AUFGABEN:
• A. Beantworte die folgenden Fragen zum Textauszug jeweils in einer eigenen Zeile:
(i) Welches Institut hat die Studie erstellt?
(ii) Wie viele Wohnungen werden in Hamburg laut Text täglich geräumt?
(iii) Aus welchen Gründen können die Betroffenen das vorhandene Hilfesystem nicht selbständig aufsuchen?
• B. Zähle alle Stellen auf, die laut Textauszug die Fachstellen bei drohendem Wohnungsverlust einer Mietpartei benachrichtigen sollen.
• C. Gib den Abschnitt des Textauszugs wortgetreu wieder, der mit den Worten „Folgt man den“ beginnt und mit „auch finanzieller Hinsicht.“ endet.

TEXTAUSZUG:
/---
Eine von der SPD-Fraktion initiierte wissenschaftliche Studie – „Betroffene von Räumungsklagen und Verbleib von Zwangsgeräumten“ - des Instituts für Ethnologie der Universität Hamburg hat erhebliche Mängel bei der Zielerreichung des Fachstellenkonzeptes festgestellt: So sollten die Fachstellen bei drohendem Wohnungsverlust einer Mietpartei von den involvierten Stellen (Wohnungswirtschaft, Justiz, Gerichtsvollzieher) benachrichtigt werden und unverzüglich Kontakt mit der Mietpartei aufnehmen, um eine Zwangsräumung zu verhindern. Doch angesichts der vorliegenden Zahlen funktioniert dieses Verfahren in der Praxis offensichtlich nicht. Nach wie vor sind die Zahlen von durchgeführten Räumungen viel zu hoch: Jeden Tag werden in Hamburg rund sechs Wohnungen geräumt, landen Menschen in der Wohnungs- bzw. Obdachlosigkeit.

 

Folgt man den Aussagen der mit der Studie befassten Wissenschaftler, liegen die Gründe häufig in einer Art „Handlungsunfähigkeit der Betroffenen“. Diese sind aufgrund von Sucht und/oder psychischen Problemen nicht in der Lage, das vorhandene Hilfesystem selbständig aufzusuchen bzw. zu nutzen. Gerade hier sollte das Fachstellenkonzept mit dem Instrument der aufsuchenden Arbeit präventiv wirken und Räumungsklagen abwenden. Auch dieser Baustein des Konzeptes greift in der Praxis nicht – mit hohen Folgekosten in sozialer als auch finanzieller Hinsicht.
\---
ROHDATEN:
/---
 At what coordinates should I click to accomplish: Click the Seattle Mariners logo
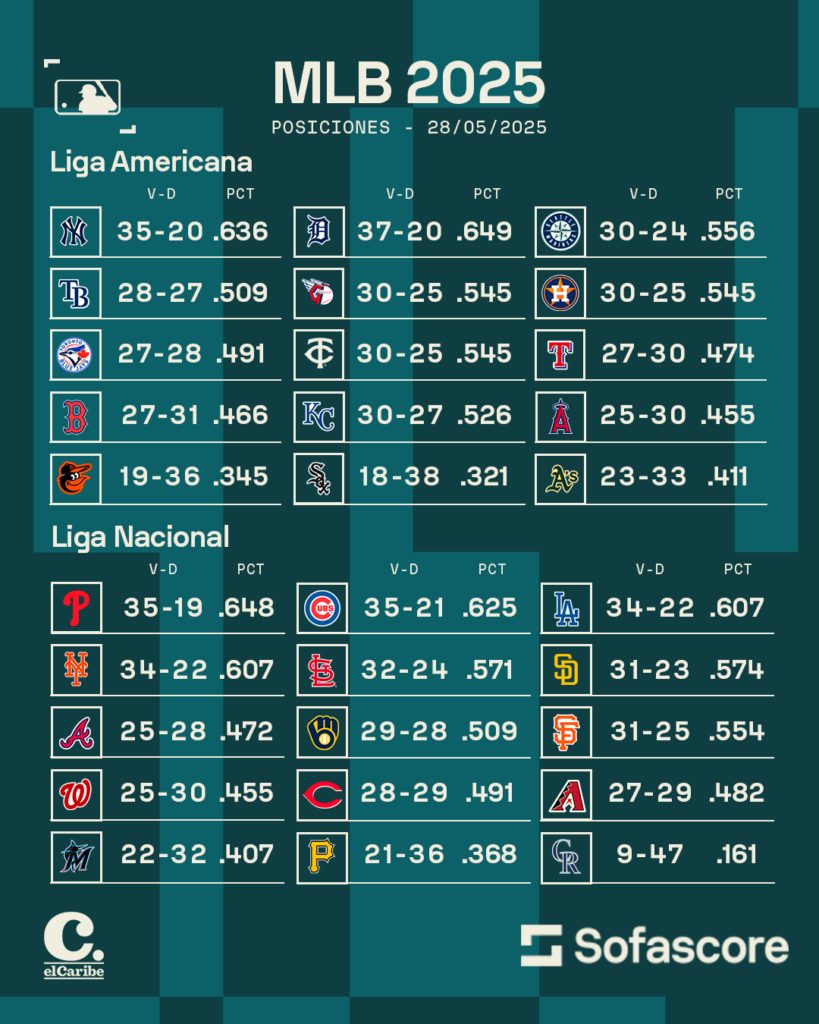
\---
ANTWORTEN:
• A.
(i) Das Institut für Ethnologie der Universität Hamburg
(ii) Rund sechs Wohnungen
(iii) Wegen Sucht und/oder psychischer Probleme

• B. Wohnungswirtschaft, Justiz, Gerichtsvollzieher

• C.
Folgt man den Aussagen der mit der Studie befassten Wissenschaftler, liegen die Gründe häufig in einer Art „Handlungsunfähigkeit der Betroffenen“. Diese sind aufgrund von Sucht und/oder psychischen Problemen nicht in der Lage, das vorhandene Hilfesystem selbständig aufzusuchen bzw. zu nutzen. Gerade hier sollte das Fachstellenkonzept mit dem Instrument der aufsuchenden Arbeit präventiv wirken und Räumungsklagen abwenden. Auch dieser Baustein des Konzeptes greift in der Praxis nicht – mit hohen Folgekosten in sozialer als auch finanzieller Hinsicht.